I've been married for 26 years and I have 4 children. I recently discovered my husband has an only fans account and has been watching and paying for gay porn for the last 2 years. I became suspicious when he would always have his old cell phone charging. This phone does not have a land line, but is connected to the WIFI. So one day when he went to work, i went looking for the other cell phone. At first I could not find it. Red Flag!.... I said to myself, Why would he hide it, if there is nothing to hide.
Next day I went searching hard for it. Boom! I found it. My heart was pounding, i knew that there was going to be something that i wasn't happy with. I open up the phone.... I went to his browser and there was the only fans account. He didn't close it and I was able to see all the gay porn video content he was purchasing. I went to transaction history on the only fans account and I saw when he opened the account and all his purchases, totaling about $700.00. I couldn't believe it. I cried so hard. I was shaking. I didn't want to get to emotional. I didn't want my kids to notice anything was wrong. Then I start thinking.... omg is my husband gay, did he marry because he is ashamed of coming out and afraid his family would not accept it. Then I start thinking about our sex life. Our sex life hasn't been the greatest since the kids. There were months we haven't had sex. I felt neglected. Stupid me. So while I was on his other phone, I said to myself, let me check his Instagram account. I went to his following and I saw he was following gay men. Another stab in my heart. Then I went to his Instagram messages and ..... i couldn't believe what I found. There was a DM message to a male massage therapist, who not only gives massages, but happy endings as well! OMG I was soooo shocked, hurt, betrayed. I felt like I was going to have a heart attack. I still have the chat imprinted in my head and I cant stop thinking about it. My husband asked the guy what kind of Happy Ending and he replied FUCK and BLOW . I cant believe he would do this to me and ruin our beautiful family. In the chat between my husband and guy it ended where the so called massage therapist didn't take my husbands form of payment which was cash. The massage guy said he didn't take cash.
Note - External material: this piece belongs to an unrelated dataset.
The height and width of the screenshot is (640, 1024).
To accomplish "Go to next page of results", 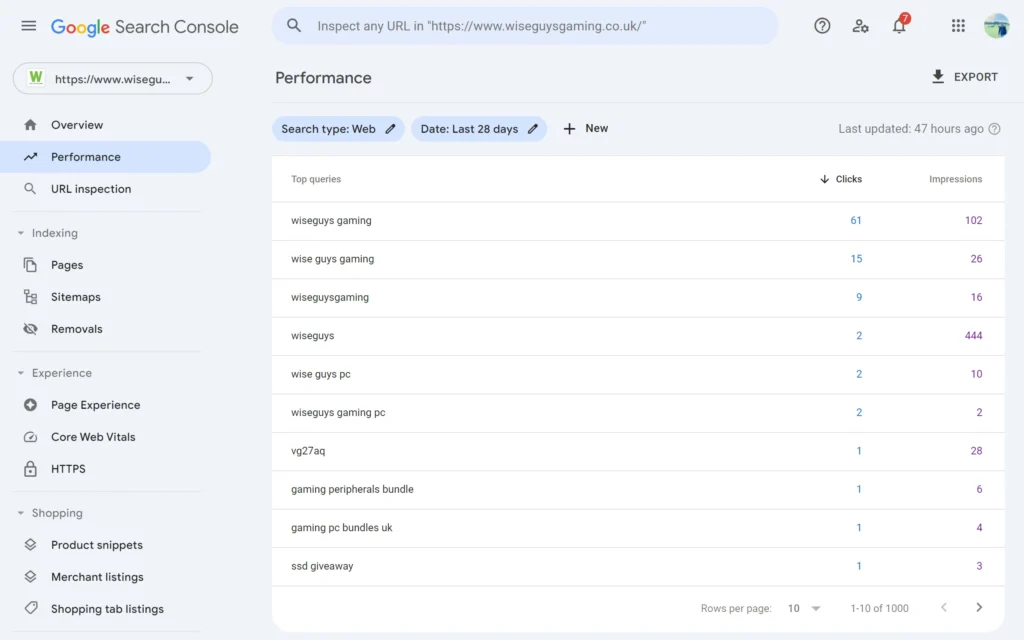I will point(979,608).
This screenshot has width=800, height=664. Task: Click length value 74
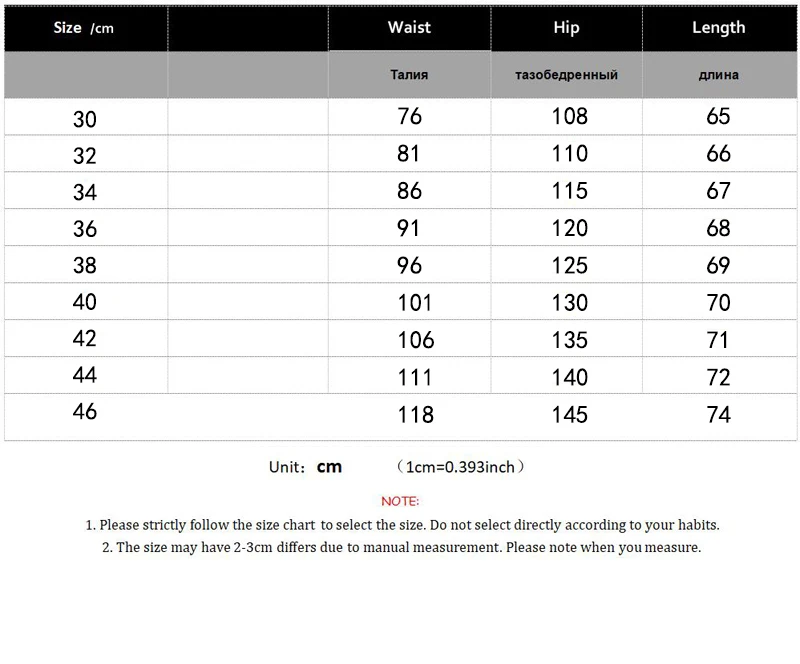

After seeing this, i lost it! This motherf***! All these years 26 years! I was a wonderful mother, wife and daughter-in-law. I gave him my ALL. How can he do this to me. I called him screaming, telling him what I found and he came home from work crying saying that he never went for the massage guy and would have never gone, that he was to scared. And he was stupid for it. I then also told him i know about the only fans account and he was like its just porn and made it like its no bid deal. Since then , He deleted everything and regrets what he did. He said he was bored and the porn took him into this dark place. He feels terrible for hurting me and is mad at himself. When I asked him if he is gay or bi, he says he is not gay and that he is straight. He was just curious. After his discovery our sex life has been amazing. He is trying to make it up to me. But I still have it in my head. Im trying to move forward. Its just hard. I'm thinking of seeing a therapist for help. I feel like Im always going to have the question in my head.. is he gay or bi. What do you think?